Looking up, he saw white particles floating from the trees. One drifted down, landed on his fingertip.

He held the snowflake next to one eye.

He stared at its shape.

The tiny snowflake was an infinity of jigsaw pieces fitted together into one seamless whole. Pieces of infinitesimal essence.

He caught his breath in the airless cold.

He had found something that he had never seen before. A perfect snowflake. The most simple of all possible truths.

The crystal snowflake was an unbidden, elegant revelation, like inspired strokes of chalk on a newly-cleaned chalkboard: a brilliant equation of white: a mathematical certainty that explained all things.

All Sanji’s life he’d grappled to unravel the truth. He had fought to weld together that desperate mathematical Theory of Everything.

Now it was on his finger.

In the perfect snowflake he saw the precise truth that was written at the beginning of all things.

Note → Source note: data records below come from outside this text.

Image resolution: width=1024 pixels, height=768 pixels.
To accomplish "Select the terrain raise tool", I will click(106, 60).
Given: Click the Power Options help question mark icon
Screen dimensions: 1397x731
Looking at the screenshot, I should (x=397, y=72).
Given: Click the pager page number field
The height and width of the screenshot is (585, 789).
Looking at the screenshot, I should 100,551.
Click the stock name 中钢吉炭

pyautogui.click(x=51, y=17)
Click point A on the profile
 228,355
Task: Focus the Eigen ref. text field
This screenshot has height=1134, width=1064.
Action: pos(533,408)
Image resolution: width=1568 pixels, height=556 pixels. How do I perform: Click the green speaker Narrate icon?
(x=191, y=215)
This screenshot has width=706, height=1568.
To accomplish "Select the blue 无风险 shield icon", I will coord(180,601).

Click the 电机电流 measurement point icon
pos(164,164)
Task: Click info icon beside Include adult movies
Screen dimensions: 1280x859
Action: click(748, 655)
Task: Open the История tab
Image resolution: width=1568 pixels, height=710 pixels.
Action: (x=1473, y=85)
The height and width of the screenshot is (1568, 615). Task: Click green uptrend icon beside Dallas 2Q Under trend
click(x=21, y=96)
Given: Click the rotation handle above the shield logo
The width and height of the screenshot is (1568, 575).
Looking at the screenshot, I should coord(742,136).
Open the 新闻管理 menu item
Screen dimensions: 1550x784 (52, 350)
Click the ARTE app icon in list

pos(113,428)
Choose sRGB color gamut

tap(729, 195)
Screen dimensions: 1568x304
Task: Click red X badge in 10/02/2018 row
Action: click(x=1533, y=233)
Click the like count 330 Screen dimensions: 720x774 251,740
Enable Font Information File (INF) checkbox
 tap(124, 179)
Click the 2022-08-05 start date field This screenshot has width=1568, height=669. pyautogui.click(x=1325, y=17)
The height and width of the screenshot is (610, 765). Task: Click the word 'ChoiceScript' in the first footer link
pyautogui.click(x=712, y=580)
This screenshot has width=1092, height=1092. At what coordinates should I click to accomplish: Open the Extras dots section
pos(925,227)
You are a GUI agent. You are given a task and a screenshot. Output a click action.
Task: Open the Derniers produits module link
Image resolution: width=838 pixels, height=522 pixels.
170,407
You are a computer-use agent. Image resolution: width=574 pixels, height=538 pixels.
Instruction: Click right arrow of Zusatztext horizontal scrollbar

He saw the origin, the movement, the destiny of the universe. The final equation shimmered before him. He saw each finite number distinctly. It was simple. He’d found it.

Sanji heard a patter of rain.

He listened to the rain and was aware that it was dark. And that he was warm in bed.

Outside his bedroom window streaked dark ghostly rain.

Suddenly he remembered his dream.

Despair.

He had to write it down. That equation.

He knew there was a notepad on the desk by the window–and on top of the notepad a ballpoint pen. He jumped up.

The ghostly rain outside his room drew his eyes to the window. Softly glowing raindrops were coursing separately down the pane, like pulsing atoms or universes, flowing, colliding, combining, accelerating, vanishing. The raindrops followed defined courses, courses easily formulated, with destinies known. And yet each was a mystery. Each drop was birthed out of darkness–each was a vision beyond his reach.

Sanji blinked. He’d forgotten his dream.

What the Giant Saw

According to ancient legend, a giant had piled rocks on the east bank of the river, creating a dark mountain. The mountain was a cairn, placed by the giant so that one day he could find his way back from the frozen North, to take revenge on the knights of old.

One morning the returning giant suddenly appeared over the mountain. He placed his hairy hand atop the rocky peak and sat down, cooling his feet in the trickle of river.

“What’s this?” he asked with a voice like thunder.

Across the river there had been a strange change. The castle had vanished. No knights in bright armor charged out to meet him.

Before him lay a postpostmodern city. Ant-size automated cars traversed a network of unpeopled streets, moving in straight lines from one point to another, then to another, then to another, then to another. The self-driving cars moved with perfect regularity between rows of inoffensive, windowless edifices. The cars were identical and colorless, designed to deflect dangerous sunlight and conserve precious energy. They transported their minuscule cargoes with perfected efficiency.

The giant stared for a few minutes at the silent scene. None of it seemed real.

He soon lost interest.

As he stood up to return north, the clumsy giant accidentally knocked down a stone from the top of his useless cairn.

The catastrophic flood was beyond understanding.